[Problem to solve] Continue the interview with Catalogs.com co-founder Leslie Linevsky below, starting after its last sentence.
-------- Source excerpt
With e-commerce all the rage (Image: Jenny Downing, Creative Commons), today’s read from Women Grow Business is an appropriate Q&A with Leslie Linevsky, co-founder of Catalogs.com. Here’s a quick bio:
Leslie Linevsky is attuned to issues affecting e-commerce and direct mail. She connects with hundreds of marketing executives to develop, analyze and refine online marketing strategies. Leslie has presented as a speaker for the Direct Marketing Association and at the national ACCM conference. In 1997, Leslie co-founded Catalogs.com, which advises over 650 companies with print and online catalogs. She holds an MBA in business administration/international business from the University of Miami. Contact Leslie at email@example.com, or connect with her on Twitter or LinkedIn.
What most influenced you to launch your business?
I have always loved the idea of taking an idea, brainstorming business concepts and running with them. I like the freedom to work through an idea and be able to switch gears quickly, without layers of corporate structure.
My work style is hands-on: being responsible for every aspect of a project and seeing it through from conception to implementation. I am extremely independent, resourceful and a natural multitasker. This makes running my own business a good fit. And, it’s good that I love sales and marketing, because that part of launching and growing a business never ends.
What key strategic and operational tactics helped your business first get started?
When Catalogs.com was first started, we chose NOT to accept outside venture capital.
We went very slowly in our growth. To keep expenses down, we had modest office space, used 2nd hand furniture, and did not hire unnecessary staff. We basically rolled up our sleeves and got the job done.
Regarding advertising and marketing, we tested several avenues and if we didn’t get a good ROI quickly, we moved onto other advertising vehicles.
We hired top notch independent contractors and negotiated, upfront, what total fees would be on a per project basis. It was wise that we never agreed to “hourly” anything.
----------------
-------- Record list
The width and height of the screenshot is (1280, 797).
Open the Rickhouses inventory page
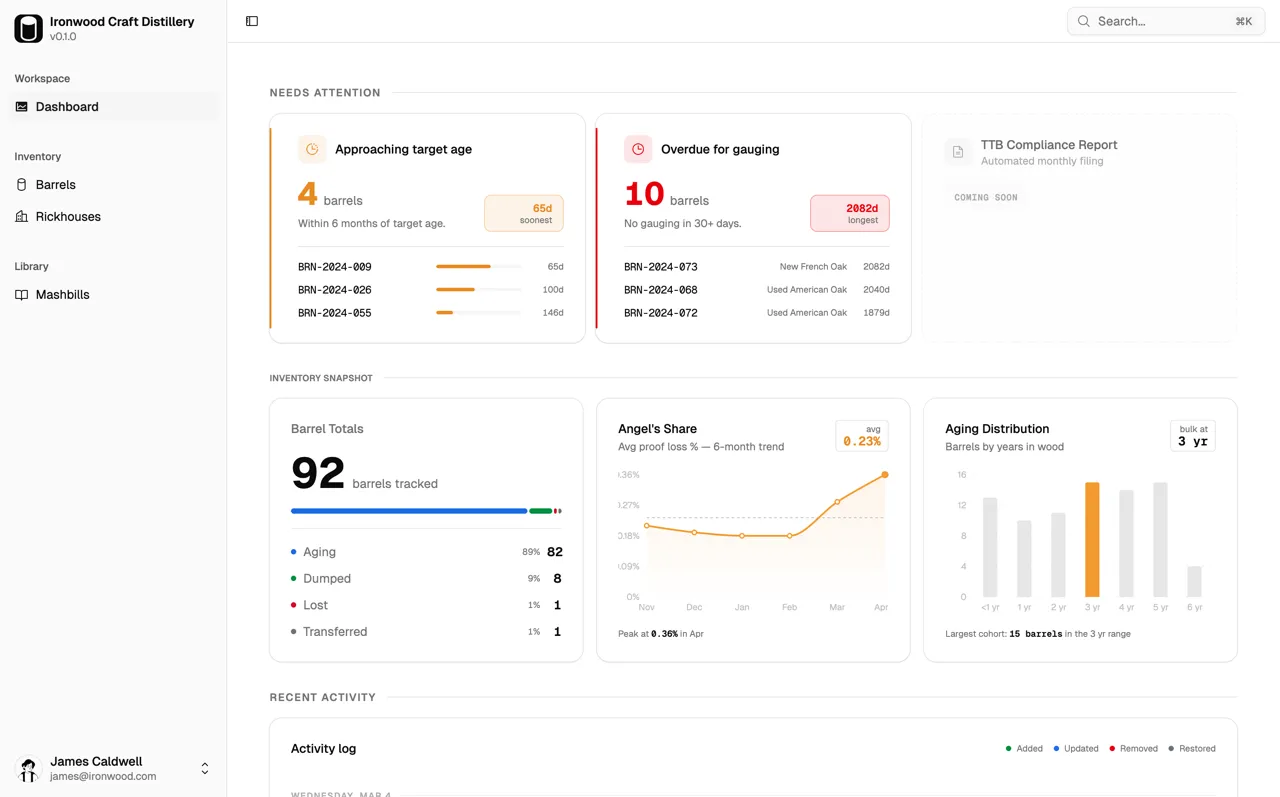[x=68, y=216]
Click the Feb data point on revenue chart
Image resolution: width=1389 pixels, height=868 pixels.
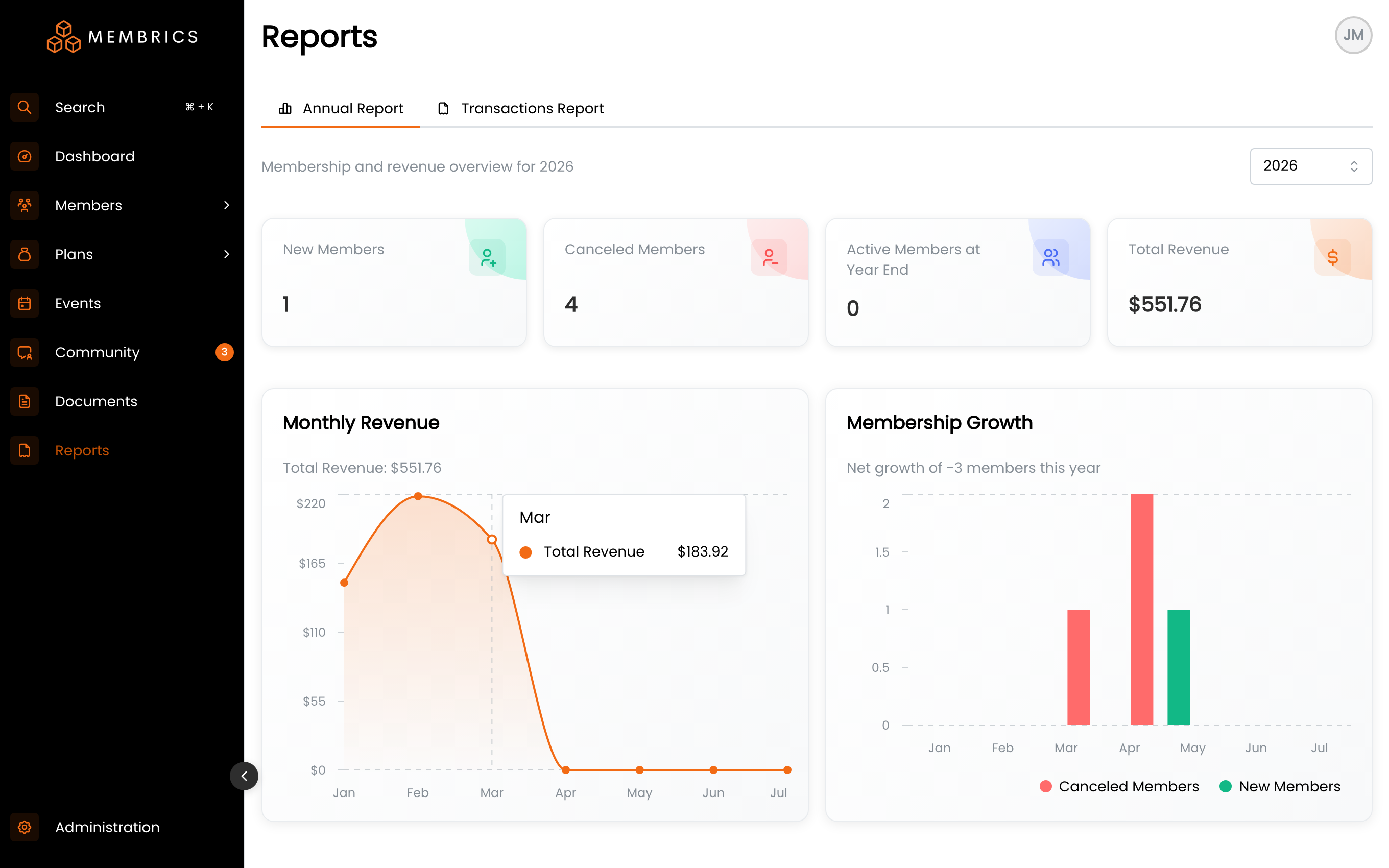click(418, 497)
----------------
[Reply to the exercise]
In response to the current economy, Catalogs.com increased R&D expenditures relevant to new programs and development of our website. We’ve also increased our advertising budget. It may seem counter-intuitive to increase spending in a bad economy, but we have to stay ahead of our competition in order to survive. Catalogs.com has lost clients that can be directly attributed to the economy – businesses closing or filing bankruptcy – so it is critical that we aggressively go after new clients.
What failure or missed benchmark proved a good business lesson (and why)?
In the first few years of running Catalogs.com, I failed to make critical personnel management decisions quickly and decisively. I was very hesitant to terminate a senior member of my staff, for fear that the whole company would fall apart. In reality, once that senior member left, we actually found a replacement that was significantly better and has been with our company for years.
I learned that a company’s success is built around a team, not just one person, and that personnel decisions are best made with alacrity.
How do you use social media for your business?
We started incorporating social media in our online activity years ago. We have a number of blogs, an article site, four Twitter accounts, personal profiles and company pages on Facebook, and a strong LinkedIn presence. We Digg, Stumble, Delicious and bookmark in a number of other ways. We also contribute articles to Examiner, eZine and other sites.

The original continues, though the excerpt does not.